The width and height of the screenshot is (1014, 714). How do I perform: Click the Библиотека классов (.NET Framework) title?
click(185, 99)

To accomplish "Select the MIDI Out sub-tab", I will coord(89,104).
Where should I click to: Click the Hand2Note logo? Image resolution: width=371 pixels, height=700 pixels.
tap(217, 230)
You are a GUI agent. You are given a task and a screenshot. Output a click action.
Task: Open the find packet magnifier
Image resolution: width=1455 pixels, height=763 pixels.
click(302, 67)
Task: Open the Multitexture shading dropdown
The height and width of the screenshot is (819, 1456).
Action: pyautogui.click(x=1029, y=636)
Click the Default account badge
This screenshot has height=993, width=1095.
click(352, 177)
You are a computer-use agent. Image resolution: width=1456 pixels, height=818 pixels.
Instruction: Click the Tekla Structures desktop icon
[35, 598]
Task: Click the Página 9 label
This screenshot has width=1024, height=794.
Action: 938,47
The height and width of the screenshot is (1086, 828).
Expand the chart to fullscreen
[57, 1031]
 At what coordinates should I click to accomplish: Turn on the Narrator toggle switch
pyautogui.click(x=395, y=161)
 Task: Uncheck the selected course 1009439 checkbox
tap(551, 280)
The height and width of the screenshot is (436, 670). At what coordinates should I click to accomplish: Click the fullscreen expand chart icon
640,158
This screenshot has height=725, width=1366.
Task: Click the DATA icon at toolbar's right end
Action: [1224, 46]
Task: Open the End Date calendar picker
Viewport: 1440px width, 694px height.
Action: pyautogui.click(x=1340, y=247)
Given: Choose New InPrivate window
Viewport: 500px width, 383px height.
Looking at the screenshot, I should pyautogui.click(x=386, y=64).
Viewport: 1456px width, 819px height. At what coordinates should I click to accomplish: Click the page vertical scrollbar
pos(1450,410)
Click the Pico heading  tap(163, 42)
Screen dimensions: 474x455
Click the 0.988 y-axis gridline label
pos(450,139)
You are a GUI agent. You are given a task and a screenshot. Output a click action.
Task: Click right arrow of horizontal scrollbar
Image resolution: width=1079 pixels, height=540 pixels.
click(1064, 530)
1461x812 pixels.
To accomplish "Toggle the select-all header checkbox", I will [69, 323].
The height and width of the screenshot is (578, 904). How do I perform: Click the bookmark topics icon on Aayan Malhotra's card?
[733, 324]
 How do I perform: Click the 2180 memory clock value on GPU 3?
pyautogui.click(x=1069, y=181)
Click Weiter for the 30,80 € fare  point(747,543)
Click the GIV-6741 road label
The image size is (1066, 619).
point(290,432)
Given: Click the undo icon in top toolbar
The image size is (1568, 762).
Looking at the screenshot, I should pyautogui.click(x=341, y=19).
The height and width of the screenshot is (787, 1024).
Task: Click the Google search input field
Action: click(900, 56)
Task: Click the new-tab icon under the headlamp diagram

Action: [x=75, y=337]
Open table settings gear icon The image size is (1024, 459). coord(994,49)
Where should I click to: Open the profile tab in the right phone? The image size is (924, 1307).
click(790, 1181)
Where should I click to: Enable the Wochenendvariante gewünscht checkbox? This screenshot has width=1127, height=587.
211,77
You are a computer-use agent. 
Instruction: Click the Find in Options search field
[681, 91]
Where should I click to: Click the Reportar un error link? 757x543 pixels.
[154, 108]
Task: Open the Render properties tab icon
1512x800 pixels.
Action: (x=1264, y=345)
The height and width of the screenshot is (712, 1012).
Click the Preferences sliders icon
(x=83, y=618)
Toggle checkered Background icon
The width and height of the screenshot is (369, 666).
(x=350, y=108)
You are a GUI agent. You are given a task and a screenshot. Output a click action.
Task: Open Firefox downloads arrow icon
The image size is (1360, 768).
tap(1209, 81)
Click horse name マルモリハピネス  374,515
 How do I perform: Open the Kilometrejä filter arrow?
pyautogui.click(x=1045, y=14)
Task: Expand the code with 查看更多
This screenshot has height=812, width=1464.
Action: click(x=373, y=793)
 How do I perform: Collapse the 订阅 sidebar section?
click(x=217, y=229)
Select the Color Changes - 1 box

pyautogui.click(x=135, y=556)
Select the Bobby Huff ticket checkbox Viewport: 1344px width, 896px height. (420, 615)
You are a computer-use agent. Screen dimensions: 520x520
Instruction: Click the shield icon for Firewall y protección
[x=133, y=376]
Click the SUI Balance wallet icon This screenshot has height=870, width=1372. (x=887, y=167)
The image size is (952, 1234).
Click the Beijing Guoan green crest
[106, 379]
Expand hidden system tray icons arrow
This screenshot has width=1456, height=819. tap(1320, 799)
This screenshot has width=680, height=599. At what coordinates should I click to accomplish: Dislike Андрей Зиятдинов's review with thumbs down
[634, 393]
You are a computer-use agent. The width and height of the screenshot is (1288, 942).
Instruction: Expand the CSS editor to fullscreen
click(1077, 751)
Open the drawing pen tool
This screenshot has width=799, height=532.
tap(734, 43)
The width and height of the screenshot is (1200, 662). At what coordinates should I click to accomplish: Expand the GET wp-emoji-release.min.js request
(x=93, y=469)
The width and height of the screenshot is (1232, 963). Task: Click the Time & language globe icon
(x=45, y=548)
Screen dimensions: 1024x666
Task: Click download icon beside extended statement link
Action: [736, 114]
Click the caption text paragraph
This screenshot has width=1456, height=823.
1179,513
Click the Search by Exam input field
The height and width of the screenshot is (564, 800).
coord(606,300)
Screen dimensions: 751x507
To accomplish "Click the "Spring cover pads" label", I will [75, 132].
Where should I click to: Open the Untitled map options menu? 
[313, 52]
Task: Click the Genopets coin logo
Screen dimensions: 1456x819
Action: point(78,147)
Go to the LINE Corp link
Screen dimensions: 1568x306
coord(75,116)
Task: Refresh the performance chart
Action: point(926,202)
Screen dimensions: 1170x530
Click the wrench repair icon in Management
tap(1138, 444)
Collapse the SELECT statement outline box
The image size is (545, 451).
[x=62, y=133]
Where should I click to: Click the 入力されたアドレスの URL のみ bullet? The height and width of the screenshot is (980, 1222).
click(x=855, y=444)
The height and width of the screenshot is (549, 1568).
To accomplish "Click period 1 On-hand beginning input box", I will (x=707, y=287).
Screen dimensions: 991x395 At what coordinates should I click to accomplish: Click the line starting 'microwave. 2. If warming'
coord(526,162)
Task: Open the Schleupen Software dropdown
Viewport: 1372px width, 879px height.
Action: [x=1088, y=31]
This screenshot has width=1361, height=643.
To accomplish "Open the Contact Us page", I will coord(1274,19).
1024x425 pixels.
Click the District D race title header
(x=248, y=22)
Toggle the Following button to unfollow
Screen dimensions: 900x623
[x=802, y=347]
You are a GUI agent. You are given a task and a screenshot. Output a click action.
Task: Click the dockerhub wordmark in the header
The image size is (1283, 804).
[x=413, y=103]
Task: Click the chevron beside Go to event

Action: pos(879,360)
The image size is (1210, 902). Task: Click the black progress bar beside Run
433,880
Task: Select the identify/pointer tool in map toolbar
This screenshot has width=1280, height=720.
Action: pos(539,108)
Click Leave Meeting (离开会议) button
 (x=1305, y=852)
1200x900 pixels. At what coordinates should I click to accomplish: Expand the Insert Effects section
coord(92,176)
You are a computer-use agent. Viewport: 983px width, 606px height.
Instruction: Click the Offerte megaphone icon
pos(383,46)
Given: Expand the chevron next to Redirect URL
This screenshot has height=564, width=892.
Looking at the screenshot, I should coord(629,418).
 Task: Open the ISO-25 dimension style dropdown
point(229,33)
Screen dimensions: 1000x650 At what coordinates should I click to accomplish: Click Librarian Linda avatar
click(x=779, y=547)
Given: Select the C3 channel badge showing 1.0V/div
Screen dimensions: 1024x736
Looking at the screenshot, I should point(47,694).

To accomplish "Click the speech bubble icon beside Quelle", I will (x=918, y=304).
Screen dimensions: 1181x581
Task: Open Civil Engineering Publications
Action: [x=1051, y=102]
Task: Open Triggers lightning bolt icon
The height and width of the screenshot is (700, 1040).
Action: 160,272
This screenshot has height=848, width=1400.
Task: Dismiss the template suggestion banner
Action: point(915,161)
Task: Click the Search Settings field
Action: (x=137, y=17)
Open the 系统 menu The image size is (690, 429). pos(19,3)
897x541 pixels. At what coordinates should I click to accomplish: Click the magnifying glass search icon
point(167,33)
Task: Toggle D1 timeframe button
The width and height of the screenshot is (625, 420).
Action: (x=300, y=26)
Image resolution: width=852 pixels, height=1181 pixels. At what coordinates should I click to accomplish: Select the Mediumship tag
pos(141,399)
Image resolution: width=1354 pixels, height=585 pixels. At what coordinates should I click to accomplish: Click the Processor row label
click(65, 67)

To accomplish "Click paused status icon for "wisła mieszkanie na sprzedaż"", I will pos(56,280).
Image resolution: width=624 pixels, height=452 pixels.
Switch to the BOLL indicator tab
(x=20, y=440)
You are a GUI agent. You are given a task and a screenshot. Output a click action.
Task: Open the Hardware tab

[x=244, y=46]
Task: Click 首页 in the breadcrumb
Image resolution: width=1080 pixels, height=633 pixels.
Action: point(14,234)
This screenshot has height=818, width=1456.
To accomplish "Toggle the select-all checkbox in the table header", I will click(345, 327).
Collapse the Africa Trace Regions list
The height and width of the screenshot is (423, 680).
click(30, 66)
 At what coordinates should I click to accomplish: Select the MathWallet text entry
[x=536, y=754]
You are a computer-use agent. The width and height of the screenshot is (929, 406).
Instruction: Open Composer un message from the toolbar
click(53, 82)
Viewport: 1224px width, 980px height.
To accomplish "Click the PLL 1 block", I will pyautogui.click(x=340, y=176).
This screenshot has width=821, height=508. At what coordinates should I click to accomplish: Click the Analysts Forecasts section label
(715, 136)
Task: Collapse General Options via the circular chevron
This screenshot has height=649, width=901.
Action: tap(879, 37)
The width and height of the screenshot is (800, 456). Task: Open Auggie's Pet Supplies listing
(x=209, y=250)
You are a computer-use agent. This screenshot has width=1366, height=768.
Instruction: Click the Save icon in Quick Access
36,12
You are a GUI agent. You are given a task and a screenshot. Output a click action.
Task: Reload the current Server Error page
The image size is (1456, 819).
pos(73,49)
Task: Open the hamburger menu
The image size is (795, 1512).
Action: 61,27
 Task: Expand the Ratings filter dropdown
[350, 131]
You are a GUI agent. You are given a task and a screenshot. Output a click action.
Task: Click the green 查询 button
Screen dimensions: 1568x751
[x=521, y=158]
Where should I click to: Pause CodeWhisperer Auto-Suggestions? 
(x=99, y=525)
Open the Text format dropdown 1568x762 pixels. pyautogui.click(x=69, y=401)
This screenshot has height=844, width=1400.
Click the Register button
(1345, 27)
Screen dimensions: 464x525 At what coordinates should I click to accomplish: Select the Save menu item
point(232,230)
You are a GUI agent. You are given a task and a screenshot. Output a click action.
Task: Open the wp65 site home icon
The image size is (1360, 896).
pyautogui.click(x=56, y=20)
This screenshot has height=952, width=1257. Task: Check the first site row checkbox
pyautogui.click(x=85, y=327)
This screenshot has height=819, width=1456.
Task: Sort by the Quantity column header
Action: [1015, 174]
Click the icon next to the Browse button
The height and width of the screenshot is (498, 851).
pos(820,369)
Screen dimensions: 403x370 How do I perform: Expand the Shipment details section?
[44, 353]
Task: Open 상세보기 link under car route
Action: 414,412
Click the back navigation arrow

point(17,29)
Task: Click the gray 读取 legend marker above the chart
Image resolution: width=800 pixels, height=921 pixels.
* * * *
→ WHAT IS ASKED
Could you write out everything from the line containing "Open the 系统" down to the line containing "pos(141,399)", keeping each line whole and shifting every click coordinate in the answers, x and y alike, by -74?

→ COMPLETE ANSWER
Open the 系统 menu The image size is (690, 429). pos(-55,-71)
897x541 pixels. At what coordinates should I click to accomplish: Click the magnifying glass search icon
point(93,-41)
Task: Toggle D1 timeframe button
The width and height of the screenshot is (625, 420).
Action: (x=226, y=-48)
Image resolution: width=852 pixels, height=1181 pixels. At what coordinates should I click to accomplish: Select the Mediumship tag
pos(67,325)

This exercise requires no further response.